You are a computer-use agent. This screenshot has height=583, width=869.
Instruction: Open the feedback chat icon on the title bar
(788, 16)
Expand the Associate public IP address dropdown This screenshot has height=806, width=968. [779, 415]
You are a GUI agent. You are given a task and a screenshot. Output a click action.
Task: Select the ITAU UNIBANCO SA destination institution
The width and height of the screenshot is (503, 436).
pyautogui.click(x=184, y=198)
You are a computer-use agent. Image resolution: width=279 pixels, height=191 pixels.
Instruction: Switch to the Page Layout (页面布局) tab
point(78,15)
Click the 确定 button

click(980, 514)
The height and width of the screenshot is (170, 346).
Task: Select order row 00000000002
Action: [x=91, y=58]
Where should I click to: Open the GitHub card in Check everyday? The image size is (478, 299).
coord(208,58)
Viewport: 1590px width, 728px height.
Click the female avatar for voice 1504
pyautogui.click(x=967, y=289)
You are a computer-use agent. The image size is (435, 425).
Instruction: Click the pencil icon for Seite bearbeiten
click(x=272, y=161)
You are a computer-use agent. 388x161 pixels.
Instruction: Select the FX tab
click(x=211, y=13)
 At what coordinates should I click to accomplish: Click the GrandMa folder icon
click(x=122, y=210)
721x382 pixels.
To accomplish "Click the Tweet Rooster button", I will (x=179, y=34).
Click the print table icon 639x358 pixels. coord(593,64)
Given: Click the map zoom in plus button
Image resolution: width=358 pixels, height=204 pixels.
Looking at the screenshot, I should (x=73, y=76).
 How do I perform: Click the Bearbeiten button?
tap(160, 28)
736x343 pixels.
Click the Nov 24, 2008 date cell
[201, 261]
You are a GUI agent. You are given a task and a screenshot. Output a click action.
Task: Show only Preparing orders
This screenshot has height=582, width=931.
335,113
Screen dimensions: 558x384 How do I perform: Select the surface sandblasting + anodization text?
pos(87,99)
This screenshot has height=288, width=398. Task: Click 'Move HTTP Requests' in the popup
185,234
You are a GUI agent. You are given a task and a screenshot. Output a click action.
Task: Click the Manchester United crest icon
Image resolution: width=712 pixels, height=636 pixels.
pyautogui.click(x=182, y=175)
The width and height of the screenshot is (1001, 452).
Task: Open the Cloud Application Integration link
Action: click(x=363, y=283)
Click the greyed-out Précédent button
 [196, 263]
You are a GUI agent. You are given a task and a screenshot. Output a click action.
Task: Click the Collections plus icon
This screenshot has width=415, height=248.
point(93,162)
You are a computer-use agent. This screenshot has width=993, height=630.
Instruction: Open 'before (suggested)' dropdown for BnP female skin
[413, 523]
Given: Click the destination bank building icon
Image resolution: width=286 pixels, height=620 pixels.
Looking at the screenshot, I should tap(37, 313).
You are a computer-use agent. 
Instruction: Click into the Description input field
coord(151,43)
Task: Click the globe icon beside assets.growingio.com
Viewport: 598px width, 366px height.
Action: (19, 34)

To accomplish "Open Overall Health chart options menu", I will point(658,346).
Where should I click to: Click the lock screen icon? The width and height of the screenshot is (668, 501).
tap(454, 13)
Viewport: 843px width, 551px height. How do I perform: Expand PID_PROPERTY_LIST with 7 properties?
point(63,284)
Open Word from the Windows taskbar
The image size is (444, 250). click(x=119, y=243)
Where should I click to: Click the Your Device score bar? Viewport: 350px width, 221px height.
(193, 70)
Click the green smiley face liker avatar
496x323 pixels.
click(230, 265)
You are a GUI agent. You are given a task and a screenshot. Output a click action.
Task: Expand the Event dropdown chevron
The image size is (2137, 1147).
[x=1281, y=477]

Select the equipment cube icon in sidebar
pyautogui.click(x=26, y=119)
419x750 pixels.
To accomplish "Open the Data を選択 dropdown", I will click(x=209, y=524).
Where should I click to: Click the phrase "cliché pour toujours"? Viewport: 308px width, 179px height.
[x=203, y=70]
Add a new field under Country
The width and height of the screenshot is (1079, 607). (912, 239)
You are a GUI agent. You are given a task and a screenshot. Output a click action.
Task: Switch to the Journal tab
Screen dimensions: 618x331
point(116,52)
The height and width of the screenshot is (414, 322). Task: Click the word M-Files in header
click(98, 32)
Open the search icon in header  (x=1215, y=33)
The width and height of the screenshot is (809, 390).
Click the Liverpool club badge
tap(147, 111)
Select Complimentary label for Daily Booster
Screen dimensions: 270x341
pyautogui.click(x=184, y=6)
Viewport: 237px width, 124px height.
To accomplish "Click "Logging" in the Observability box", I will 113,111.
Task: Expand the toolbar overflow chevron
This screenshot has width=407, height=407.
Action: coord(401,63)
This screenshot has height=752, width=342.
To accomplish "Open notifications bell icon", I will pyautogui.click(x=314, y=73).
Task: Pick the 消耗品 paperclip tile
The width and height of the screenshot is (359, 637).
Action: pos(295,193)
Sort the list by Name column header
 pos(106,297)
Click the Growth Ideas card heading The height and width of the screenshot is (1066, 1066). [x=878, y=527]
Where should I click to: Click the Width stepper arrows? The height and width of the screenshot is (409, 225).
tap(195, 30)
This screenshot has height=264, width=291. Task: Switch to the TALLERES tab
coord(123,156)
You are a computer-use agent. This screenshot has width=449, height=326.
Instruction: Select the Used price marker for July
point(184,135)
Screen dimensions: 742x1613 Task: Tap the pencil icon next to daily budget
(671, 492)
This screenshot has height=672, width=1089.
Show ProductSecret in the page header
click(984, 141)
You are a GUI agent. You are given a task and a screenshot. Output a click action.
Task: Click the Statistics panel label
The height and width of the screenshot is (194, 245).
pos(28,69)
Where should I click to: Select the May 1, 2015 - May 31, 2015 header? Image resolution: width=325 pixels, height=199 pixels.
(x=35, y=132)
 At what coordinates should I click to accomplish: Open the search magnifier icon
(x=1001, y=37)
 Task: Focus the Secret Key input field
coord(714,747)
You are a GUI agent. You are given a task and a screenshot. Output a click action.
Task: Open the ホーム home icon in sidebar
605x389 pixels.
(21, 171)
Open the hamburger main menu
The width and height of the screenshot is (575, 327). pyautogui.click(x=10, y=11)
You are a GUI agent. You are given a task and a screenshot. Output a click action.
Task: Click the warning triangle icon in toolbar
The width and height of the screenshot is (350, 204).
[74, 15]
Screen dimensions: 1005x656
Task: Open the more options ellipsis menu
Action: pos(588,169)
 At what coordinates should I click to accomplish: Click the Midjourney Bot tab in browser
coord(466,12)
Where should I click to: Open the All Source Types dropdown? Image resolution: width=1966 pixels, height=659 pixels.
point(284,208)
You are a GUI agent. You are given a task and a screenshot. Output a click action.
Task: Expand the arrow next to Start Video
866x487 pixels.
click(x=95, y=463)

◆ What you have to do: Could you return all lines from the records that include the word "computer"?

◆ Answer below:
You are a computer-use agent. This screenshot has height=583, width=869.
You are a computer-use agent. Image resolution: width=279 pixels, height=191 pixels.
You are a computer-use agent. The image size is (435, 425).
You are a computer-use agent. 388x161 pixels.
You are a computer-use agent. This screenshot has width=993, height=630.
You are a computer-use agent. 
You are a computer-use agent. This screenshot has width=449, height=326.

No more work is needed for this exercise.